Troubles de voisinage : la responsabilité du propriétaire bailleur en raison des nuisances générées par son locataire

Troubles de voisinage : la responsabilité du propriétaire bailleur en raison des nuisances générées par son locataire

Quand un locataire élève des chiens en appartement

Sur la commune de Saint-Joseph en Martinique, M. Y exploite – dans des conditions d’hygiène douteuses – un élevage de chiens dans un appartement dont il est locataire, donc soumis à un bail d’habitation.

Ses voisins, incommodés par les bruits et les odeurs en provenance de cet appartement, ont alerté le syndic de copropriété, M. Z, propriétaire de l’appartement et l’agence immobilière en charge de la gestion locative pour le compte de M. Z.

Le propriétaire est responsable des troubles de voisinage provoqués par son locataire

N’ayant pu obtenir par leurs démarches amiables la cessation des nuisances, les voisins de M. Y ont saisi le Juge des référés du Tribunal d’instance de Fort-de-France.

Prudents, les voisins ont mis dans la cause non seulement le locataire, auteur des troubles de voisinage, mais encore M. Z, propriétaire, et l’agence immobilière chargée par M. Z de gérer le bien.

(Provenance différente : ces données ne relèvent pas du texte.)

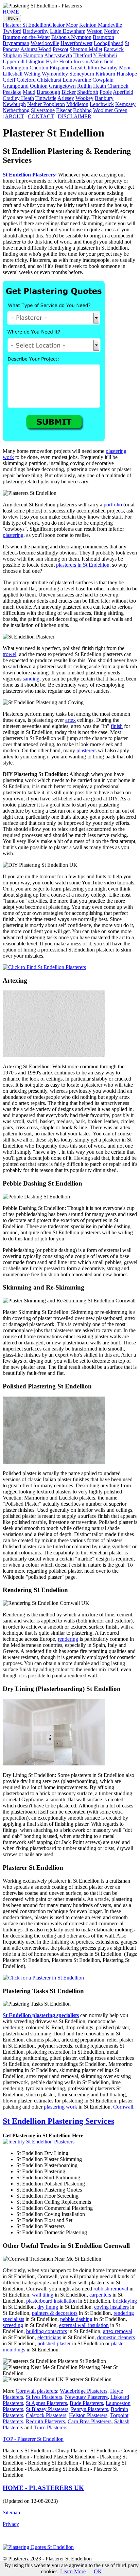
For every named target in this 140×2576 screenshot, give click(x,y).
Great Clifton (85, 67)
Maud (29, 92)
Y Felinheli (105, 55)
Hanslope (127, 74)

Leurs objectifs étaient multiples :

  • Obtenir du Juge des référés qu’il condamne le locataire à mettre fin à son activité d’éleveur amateur et aux nuisances occasionnées ;
  • Voir cette condamnation assortie d’une astreinte, c’est-à-dire d’une pénalité financière par jour de retard ;
  • Voir le propriétaire et l’agence immobilière chargée de la gestion locative, condamnés aux côtés du locataire.

Car, en effet, il était à craindre que le locataire ne soit pas solvable ou organise son insolvabilité et, dans cette hypothèse, les voisins pouvaient gagner leur procès contre le locataire mais ne jamais pouvoir recouvrer les condamnations prononcées à leur profit.

Le juge des référés, puis la Cour d’appel de Fort-de-France (13 mars 2018, RG n° 16/00500) ont accueilli favorablement leurs demandes en rappelant que le propriétaire bailleur est responsable, à l’égard des tiers, du comportement de son locataire, auteur de troubles anormaux de voisinage, quand bien même aucune faute ne peut lui être reprochée.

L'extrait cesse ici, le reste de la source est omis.